The total energy storage market is expected to grow to US$546 billion by 2035, according to a report released by Lux Research.
The report, Global Energy Storage Market 2019, estimates that the three main drivers of energy storage – mobility applications, expected to be the long-term driver of energy storage demand; electronic devices, and stationary storage, will reach an annual combined deployment level of 3,046 GWh over the next 15 years, up from the current 164 GWh, with mobility applications making up the lion’s share of the growth.
The report furthered that growth in revenue and deployment for the energy storage market over the next three years will be markedly different from the overall 2035 projections, with plug-in light-duty vehicles remaining the largest market with a predicted US$24 billion increase by the end of 2022, followed by medium – and heavy-duty vehicles, growing from US$600 million/year in 2019 to a US$3.6 billion/year in 2022, but have the highest CAGR of 80%. Residential storage has a CAGR of 76% and US$8 billion revenue increase over the next three years, followed by personal mobility with a CAGR of 49% and US$4.6 billion revenue increase.
Mobility applications remain the long-term growth and demand driver for energy storage through 2035 and stationary storage is expected to grow to US$111.8 billion by the same period.
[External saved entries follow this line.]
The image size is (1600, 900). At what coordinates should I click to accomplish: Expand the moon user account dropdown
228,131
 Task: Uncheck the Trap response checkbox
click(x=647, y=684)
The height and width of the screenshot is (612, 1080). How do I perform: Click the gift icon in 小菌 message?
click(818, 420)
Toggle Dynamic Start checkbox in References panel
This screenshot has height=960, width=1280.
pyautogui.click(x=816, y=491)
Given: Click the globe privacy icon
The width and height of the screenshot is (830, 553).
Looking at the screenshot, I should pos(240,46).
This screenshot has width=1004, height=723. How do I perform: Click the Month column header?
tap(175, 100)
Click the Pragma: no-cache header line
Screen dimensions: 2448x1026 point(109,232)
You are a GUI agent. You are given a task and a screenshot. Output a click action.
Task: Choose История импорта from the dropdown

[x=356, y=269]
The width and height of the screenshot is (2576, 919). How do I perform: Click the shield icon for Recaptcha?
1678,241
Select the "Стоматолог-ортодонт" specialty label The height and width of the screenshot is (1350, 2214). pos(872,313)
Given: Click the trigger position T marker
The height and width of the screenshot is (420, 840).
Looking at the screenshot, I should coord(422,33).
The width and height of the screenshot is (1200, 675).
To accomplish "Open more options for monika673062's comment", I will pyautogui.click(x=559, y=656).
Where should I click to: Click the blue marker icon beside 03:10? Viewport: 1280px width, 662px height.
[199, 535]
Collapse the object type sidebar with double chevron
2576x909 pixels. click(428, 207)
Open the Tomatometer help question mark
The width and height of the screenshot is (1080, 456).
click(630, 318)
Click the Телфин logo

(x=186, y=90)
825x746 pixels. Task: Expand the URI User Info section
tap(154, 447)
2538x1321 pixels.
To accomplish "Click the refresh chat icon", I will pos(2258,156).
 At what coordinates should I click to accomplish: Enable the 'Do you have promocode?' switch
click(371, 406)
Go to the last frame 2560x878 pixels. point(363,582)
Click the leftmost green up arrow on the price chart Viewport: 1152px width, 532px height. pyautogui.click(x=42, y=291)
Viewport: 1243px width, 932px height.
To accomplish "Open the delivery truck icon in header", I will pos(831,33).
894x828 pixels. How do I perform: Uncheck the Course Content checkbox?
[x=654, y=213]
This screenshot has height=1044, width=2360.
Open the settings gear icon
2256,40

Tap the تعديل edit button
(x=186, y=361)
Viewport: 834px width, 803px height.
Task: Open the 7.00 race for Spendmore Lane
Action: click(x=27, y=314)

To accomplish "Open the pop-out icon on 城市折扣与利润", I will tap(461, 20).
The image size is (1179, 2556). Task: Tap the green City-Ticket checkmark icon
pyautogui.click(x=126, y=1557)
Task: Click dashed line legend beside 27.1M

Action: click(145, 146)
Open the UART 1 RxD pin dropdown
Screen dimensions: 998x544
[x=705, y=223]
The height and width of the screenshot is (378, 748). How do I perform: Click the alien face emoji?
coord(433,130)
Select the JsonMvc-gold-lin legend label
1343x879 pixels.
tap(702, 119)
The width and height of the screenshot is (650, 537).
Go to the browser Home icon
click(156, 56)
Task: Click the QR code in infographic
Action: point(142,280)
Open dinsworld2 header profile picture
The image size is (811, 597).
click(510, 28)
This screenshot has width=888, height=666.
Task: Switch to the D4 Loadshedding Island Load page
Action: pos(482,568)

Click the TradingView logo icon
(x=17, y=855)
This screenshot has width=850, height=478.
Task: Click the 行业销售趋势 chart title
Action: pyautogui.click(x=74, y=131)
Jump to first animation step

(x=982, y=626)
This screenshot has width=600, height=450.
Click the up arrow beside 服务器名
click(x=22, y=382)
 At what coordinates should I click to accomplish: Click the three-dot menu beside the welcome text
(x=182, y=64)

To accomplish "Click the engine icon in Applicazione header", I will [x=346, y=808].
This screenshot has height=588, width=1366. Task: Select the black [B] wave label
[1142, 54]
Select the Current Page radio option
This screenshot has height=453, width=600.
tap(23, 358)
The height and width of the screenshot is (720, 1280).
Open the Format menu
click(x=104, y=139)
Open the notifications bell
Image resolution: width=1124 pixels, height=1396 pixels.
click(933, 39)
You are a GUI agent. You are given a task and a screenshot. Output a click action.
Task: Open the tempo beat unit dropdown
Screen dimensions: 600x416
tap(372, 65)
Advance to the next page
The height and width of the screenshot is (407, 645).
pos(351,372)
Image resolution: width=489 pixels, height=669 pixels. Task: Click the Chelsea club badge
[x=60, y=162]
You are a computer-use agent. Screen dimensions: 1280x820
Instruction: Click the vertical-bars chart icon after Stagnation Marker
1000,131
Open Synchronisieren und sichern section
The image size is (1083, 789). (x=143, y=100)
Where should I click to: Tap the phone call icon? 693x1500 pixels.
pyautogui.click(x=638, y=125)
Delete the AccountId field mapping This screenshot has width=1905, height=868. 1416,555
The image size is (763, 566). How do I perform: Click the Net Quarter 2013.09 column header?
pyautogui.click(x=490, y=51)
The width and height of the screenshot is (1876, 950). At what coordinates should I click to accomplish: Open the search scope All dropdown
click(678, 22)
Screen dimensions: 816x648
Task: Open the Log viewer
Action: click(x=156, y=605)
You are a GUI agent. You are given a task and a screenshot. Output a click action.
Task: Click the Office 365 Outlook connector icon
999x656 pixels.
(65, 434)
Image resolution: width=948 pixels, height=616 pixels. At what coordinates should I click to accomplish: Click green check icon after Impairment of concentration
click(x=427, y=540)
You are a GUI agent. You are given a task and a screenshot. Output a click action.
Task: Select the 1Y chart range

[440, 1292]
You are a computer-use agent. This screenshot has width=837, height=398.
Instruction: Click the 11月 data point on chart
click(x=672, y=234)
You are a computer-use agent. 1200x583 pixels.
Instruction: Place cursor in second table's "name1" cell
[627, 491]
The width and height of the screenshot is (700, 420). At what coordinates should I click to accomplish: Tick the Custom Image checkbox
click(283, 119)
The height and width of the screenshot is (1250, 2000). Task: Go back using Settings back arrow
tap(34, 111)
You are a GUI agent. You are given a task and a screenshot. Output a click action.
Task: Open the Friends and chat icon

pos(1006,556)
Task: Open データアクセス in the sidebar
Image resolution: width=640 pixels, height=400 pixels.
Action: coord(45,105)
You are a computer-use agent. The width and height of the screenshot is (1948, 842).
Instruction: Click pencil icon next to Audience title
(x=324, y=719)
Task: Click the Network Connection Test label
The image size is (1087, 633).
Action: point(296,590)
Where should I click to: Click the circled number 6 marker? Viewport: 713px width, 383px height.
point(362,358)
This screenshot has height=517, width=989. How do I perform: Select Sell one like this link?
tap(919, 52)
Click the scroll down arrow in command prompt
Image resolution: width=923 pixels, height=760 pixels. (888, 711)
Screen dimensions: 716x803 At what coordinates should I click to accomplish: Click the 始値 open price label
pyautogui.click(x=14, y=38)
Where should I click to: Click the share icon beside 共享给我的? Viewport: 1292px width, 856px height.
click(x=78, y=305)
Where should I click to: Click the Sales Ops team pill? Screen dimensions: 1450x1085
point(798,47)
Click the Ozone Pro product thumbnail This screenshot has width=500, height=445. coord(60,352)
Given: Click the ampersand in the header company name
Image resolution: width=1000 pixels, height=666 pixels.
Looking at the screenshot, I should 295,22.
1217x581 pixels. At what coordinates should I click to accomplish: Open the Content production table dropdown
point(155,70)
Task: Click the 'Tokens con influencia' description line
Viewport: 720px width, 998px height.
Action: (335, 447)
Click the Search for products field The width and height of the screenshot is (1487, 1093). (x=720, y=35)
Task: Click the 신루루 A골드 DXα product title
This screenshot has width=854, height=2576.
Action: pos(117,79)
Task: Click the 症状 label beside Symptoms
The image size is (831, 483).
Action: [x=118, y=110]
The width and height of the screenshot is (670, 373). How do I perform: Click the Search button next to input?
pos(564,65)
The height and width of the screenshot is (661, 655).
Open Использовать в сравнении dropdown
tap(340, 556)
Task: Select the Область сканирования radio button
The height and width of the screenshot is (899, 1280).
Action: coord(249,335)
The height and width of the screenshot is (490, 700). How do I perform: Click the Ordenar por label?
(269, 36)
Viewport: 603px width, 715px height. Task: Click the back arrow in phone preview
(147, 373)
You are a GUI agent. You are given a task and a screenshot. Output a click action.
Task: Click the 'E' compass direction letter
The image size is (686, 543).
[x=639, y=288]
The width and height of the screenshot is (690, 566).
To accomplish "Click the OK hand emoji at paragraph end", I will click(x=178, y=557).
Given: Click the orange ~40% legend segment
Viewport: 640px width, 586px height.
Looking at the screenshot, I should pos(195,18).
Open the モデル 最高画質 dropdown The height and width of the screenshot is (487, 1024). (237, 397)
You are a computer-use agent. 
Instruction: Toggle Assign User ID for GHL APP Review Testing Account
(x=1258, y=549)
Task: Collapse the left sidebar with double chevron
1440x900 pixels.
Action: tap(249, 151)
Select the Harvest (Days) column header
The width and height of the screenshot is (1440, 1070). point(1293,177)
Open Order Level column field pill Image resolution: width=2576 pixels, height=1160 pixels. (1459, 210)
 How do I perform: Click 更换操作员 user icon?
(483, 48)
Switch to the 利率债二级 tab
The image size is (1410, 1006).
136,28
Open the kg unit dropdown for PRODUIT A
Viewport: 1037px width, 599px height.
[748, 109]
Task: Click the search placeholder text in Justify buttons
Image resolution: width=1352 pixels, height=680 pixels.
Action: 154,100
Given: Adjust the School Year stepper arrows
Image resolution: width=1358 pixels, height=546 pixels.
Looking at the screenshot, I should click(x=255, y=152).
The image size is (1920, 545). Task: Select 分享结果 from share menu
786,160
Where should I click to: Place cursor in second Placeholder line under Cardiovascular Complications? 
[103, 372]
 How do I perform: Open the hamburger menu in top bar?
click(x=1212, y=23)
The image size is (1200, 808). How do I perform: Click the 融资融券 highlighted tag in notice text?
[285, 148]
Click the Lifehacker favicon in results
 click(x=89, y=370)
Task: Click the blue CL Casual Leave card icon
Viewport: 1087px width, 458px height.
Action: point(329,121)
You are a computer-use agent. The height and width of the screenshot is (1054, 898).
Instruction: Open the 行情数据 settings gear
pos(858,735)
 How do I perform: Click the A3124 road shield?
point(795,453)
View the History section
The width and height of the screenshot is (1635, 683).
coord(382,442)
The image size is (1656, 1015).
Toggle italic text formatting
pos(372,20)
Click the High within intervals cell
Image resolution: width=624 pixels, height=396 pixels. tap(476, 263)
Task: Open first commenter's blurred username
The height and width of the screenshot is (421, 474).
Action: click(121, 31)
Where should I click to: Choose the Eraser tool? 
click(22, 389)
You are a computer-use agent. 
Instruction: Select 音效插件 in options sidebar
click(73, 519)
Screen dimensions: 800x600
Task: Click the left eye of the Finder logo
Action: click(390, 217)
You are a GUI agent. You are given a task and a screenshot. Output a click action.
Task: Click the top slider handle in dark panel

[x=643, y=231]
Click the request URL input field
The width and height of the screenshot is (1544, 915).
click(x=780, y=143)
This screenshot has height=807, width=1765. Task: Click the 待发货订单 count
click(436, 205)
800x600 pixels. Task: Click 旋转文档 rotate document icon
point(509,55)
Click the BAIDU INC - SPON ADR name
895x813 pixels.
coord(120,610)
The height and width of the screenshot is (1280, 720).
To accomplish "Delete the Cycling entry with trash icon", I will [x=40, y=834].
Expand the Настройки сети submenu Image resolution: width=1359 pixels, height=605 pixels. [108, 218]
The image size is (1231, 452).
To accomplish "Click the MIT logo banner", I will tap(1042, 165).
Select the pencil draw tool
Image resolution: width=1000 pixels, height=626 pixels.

Meanwhile, energy storage demand for electronic device applications is expected to remain flat over the next 15 years with a CAGR of only 1.9%, as the markets for laptops, cell phones, and tablets are already saturated, leaving growth pegged primarily to population increase.
The report identifies five major technologies that are well-positioned to drive growth in energy storage markets: battery recycling, electric aviation, flow batteries, thin-film batteries, and solid-state battery improvements.